Quotes about Experiments...[edit]

Preface to Alembic Club Reprint No. 1 (1898)[edit]

signed by the editor: L. D.
  • Black's Paper entitled "Experiments upon Magnesia Alba, Quicklime, and some other Alcaline Substances" was read in June 1755, and was first published in "Essays and Observations, Physical and Literary. Read before a Society in Edinburgh, and Published by them," Volume II., Edinburgh, 1756; pp. 157-225. It was subsequently reprinted several times during the life of the author, not only in later editions of these Essays, but also in a separate form. Copies of the original Paper are now very difficult to obtain, and the later reprints have also become scarce.
  • The present reprint is a faithful copy of the Paper as it first appeared in 1756, the spelling &c., of the original having been carefully reproduced.
  • The Paper constitutes a highly important step in the laying of the foundations of chemistry as an exact science, and furnishes a model of carefully planned experimental investigation, and of clear reasoning upon the results of experiment.
  • It is neither so widely read by the younger chemists nor is it so readily accessible as it ought to be, and the object of the Alembic Club in issuing it as the first volume of a series of Reprints of historically important contributions to Chemistry, is to place it within easy reach of every student of Chemistry and of the History of Chemistry.
  • The student's attention may be particularly called to Black's tacit adoption of the quantitative method in a large number of his experiments, and to the way in which he bases many of his conclusions upon the results obtained in these experiments. Even yet it is very frequently stated that the introduction of the quantitative method into Chemistry (which did not by any means originate with Black) took place at a considerably later date.

A History of Chemistry (1918)[edit]

by Forris Jewett Moore, pp. 33-34.
  • Black... is best remembered by chemists for his work on magnesia alba which he presented for the doctor's degree in 1754. In this investigation he took up the study of what we now call magnesium carbonate as a new substance which he desired to characterize, and he proceeded to try some experiments upon it from which he was able to draw important conclusions. ...[W]e may sum up Black's results in a series of propositions:
    I. Magnesia alba when strongly heated loses about half its weight and yields a new substance magnesia usta (magnesium oxide)

+++

> **Request 1**
List every distinct year mentioned in the quotations on Black's experiments.
> **Request 2**
In the quotations on Black's experiments, reproduce the passage from "A History of" up to and including "usta (magnesium oxide)", swapping "doctor's degree" for "doctorate". Make no other change.
> **Request 3**
Answer these questions from the quotations on Black's experiments.
(a) In what month and year was Black's Paper read?
(b) As which volume of its series of Reprints did the Alembic Club issue the Paper?
(c) About how much of its weight does magnesia alba lose when strongly heated?

Element and text location data
+++

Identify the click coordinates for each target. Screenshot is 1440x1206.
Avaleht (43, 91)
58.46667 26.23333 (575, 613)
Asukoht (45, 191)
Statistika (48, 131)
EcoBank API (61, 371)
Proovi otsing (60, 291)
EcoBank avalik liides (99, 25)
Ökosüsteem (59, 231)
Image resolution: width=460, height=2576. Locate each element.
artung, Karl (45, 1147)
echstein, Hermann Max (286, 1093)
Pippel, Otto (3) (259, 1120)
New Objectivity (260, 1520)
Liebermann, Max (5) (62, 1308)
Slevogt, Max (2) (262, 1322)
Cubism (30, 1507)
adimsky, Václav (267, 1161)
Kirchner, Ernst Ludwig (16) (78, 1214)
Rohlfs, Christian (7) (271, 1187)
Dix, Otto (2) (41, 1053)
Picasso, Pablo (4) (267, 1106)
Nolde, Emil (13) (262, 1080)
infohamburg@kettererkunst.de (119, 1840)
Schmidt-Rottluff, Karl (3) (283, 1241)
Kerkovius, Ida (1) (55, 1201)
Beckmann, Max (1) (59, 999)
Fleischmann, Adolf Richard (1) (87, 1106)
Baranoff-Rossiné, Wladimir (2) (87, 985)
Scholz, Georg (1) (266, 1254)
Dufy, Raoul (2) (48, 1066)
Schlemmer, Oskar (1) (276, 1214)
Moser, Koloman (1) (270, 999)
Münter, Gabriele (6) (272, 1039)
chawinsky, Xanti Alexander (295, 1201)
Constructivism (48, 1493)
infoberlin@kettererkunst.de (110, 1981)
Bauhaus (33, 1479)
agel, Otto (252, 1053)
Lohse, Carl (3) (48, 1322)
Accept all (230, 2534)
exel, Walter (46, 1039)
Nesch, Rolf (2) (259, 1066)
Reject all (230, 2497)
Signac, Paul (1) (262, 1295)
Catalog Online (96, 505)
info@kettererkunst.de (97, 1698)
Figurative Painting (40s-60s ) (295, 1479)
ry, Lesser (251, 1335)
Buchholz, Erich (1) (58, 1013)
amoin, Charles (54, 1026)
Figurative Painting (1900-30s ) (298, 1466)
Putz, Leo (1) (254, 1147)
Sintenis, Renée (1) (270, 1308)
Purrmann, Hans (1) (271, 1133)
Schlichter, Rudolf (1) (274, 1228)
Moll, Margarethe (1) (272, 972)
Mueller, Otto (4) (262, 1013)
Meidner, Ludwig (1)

+++

> **Problem solution 1**
1898, 1755, 1756, 1918, 1754

> **Problem solution 2**
A History of Chemistry (1918)[edit]

by Forris Jewett Moore, pp. 33-34.
  • Black... is best remembered by chemists for his work on magnesia alba which he presented for the doctorate in 1754. In this investigation he took up the study of what we now call magnesium carbonate as a new substance which he desired to characterize, and he proceeded to try some experiments upon it from which he was able to draw important conclusions. ...[W]e may sum up Black's results in a series of propositions:
    I. Magnesia alba when strongly heated loses about half its weight and yields a new substance magnesia usta (magnesium oxide)

> **Problem solution 3**
(a) June 1755
(b) The first volume
(c) About half